● **Stated problem**
Reproduce the listing below line for line and word for word, omitting the pictures.
— Start of Source material —
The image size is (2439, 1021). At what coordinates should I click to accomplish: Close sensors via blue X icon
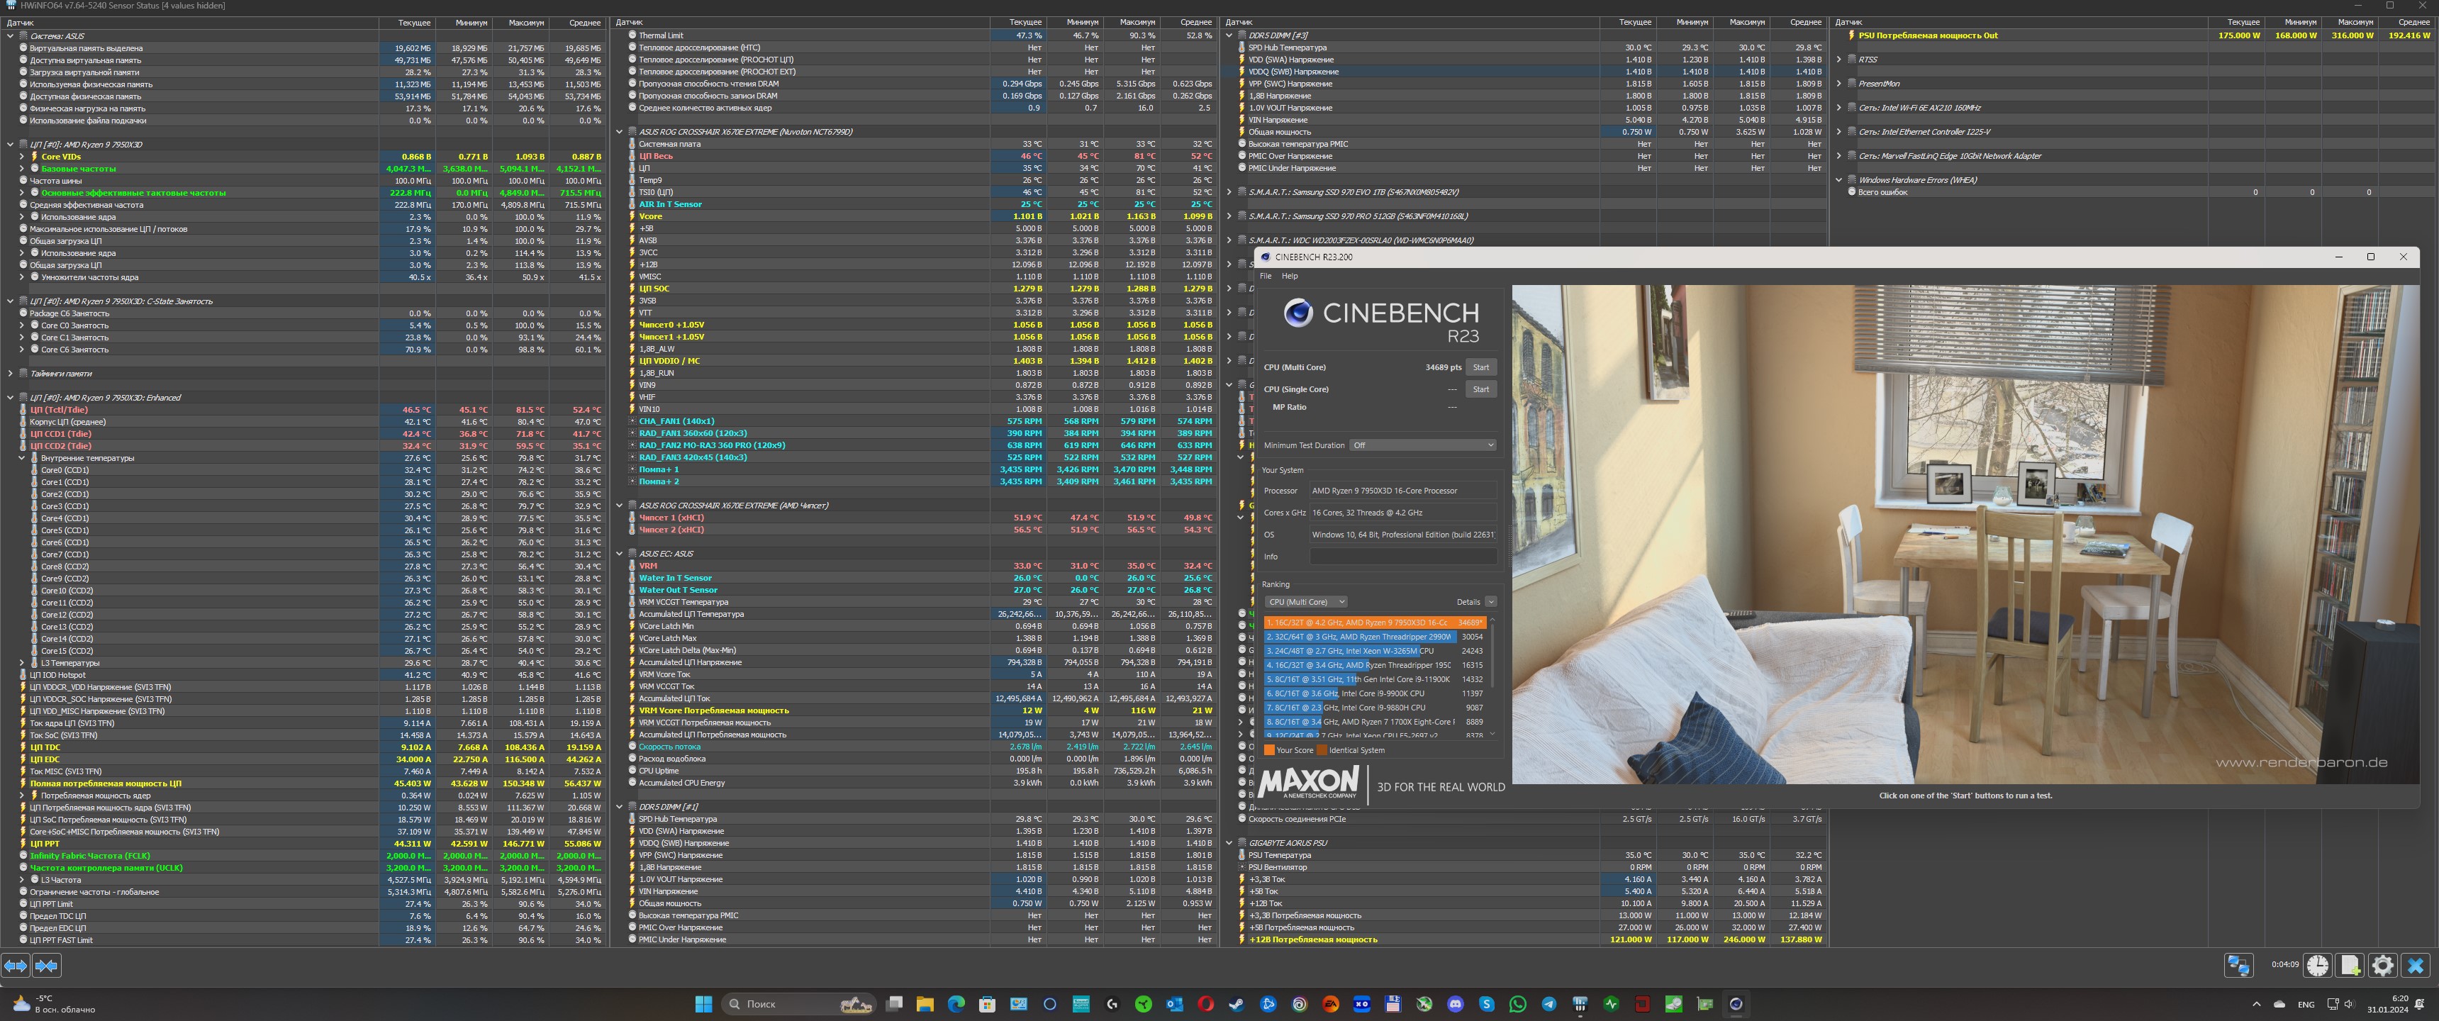(x=2415, y=965)
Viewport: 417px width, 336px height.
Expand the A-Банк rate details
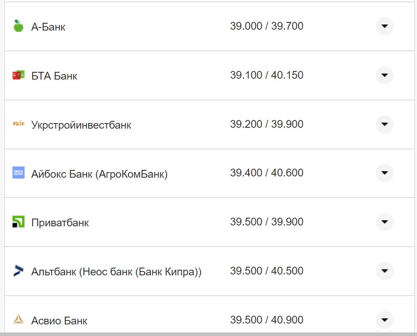(x=384, y=26)
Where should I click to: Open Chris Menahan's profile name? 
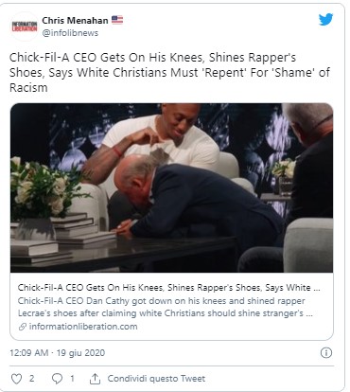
— End of Source material —
● **Complete response**
The image size is (2439, 1021). At what coordinates should I click to accomplish: Close sensors via blue X icon
(x=2415, y=965)
Viewport: 417px width, 336px height.
Expand the A-Банк rate details
(x=384, y=26)
Where should I click to: Open Chris Menahan's profile name? 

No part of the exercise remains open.